Targeting interleukin-2 to the bone marrow stroma for therapy of acute myeloid leukemia relapsing after allogeneic hematopoietic stem cell transplantation

Schliemann C, Gutbrodt KL, Kerkhoff A, Pohlen M, Wiebe S, Silling G, Angenendt L, Kessler T, Mesters RM, Giovannoni L, Schäfers M, Altvater B, Rossig C, Grünewald I, Wardelmann E, Köhler G, Neri D, Stelljes M, Berdel WE

Zusammenfassung

The antibody-based delivery of IL2 to extracellular targets expressed in the easily accessible tumor-associated vasculature has shown potent antileukemic activity in xenograft and immunocompetent murine models of acute myelogenous leukemia (AML), especially in combination with cytarabine.

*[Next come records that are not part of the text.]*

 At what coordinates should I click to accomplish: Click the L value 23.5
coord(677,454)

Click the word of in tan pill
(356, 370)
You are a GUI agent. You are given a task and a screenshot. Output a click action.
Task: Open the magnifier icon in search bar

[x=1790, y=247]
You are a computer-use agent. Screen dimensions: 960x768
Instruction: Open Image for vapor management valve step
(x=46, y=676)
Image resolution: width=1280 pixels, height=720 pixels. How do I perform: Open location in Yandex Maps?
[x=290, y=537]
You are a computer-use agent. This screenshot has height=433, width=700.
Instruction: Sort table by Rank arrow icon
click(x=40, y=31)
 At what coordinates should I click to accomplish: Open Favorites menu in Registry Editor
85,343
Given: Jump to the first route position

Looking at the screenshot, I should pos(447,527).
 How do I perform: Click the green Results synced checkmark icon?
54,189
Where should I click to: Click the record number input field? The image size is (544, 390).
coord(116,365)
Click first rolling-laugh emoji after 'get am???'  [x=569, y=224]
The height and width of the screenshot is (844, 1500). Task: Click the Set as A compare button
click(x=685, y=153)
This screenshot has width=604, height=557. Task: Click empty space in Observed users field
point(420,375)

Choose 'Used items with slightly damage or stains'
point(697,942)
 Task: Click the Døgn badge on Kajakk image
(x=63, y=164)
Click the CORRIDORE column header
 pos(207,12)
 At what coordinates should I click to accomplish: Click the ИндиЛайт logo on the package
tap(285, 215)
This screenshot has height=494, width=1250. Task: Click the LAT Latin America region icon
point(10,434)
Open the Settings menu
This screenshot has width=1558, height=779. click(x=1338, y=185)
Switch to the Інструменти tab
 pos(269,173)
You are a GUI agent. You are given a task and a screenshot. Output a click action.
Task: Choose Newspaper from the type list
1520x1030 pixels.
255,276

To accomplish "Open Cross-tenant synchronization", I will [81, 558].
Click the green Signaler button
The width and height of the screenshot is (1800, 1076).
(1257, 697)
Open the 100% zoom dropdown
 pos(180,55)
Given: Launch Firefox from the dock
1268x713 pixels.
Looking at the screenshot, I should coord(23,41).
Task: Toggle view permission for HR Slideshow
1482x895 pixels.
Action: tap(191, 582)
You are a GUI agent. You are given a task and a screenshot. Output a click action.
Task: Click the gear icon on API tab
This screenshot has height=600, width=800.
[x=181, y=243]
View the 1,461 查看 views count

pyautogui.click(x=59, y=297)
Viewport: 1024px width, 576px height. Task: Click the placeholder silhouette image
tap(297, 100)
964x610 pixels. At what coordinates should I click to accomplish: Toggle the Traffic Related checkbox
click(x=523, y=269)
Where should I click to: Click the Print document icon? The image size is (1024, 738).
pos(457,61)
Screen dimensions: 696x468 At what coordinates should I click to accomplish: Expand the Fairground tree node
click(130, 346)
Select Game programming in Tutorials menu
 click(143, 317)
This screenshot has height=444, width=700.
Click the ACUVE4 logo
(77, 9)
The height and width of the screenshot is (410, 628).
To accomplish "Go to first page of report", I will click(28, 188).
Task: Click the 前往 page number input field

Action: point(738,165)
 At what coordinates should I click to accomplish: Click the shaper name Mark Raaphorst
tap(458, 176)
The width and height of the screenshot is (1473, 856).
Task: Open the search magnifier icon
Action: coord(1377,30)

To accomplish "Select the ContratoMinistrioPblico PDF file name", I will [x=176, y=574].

Here, we report our experience with 4 patients with relapsed AML after allogeneic hematopoietic stem cell transplantation (allo-HSCT), who were treated with the immunocytokine F16-IL2, in combination with low-dose cytarabine. One patient with disseminated extramedullary AML lesions achieved a complete metabolic response identified by PET/CT, which lasted 3 months. Two of 3 patients with bone marrow relapse achieved a blast reduction with transient molecular negativity. One of the 2 patients enjoyed a short complete remission before AML relapse occurred 2 months after the first infusion of F16-IL2. In line with a site-directed delivery of the cytokine, F16-IL2 led to an extensive infiltration of immune effector cells in the bone marrow. Grade 2 fevers were the only nonhematologic side effects in 2 patients. Grade 3 cytokine-release syndrome developed in the other 2 patients but was manageable in both cases with glucocorticoids. The concept of specifically targeting IL2 to the leukemia-associated stroma deserves further evaluation in clinical trials, especially in patients who relapse after allo-HSCT.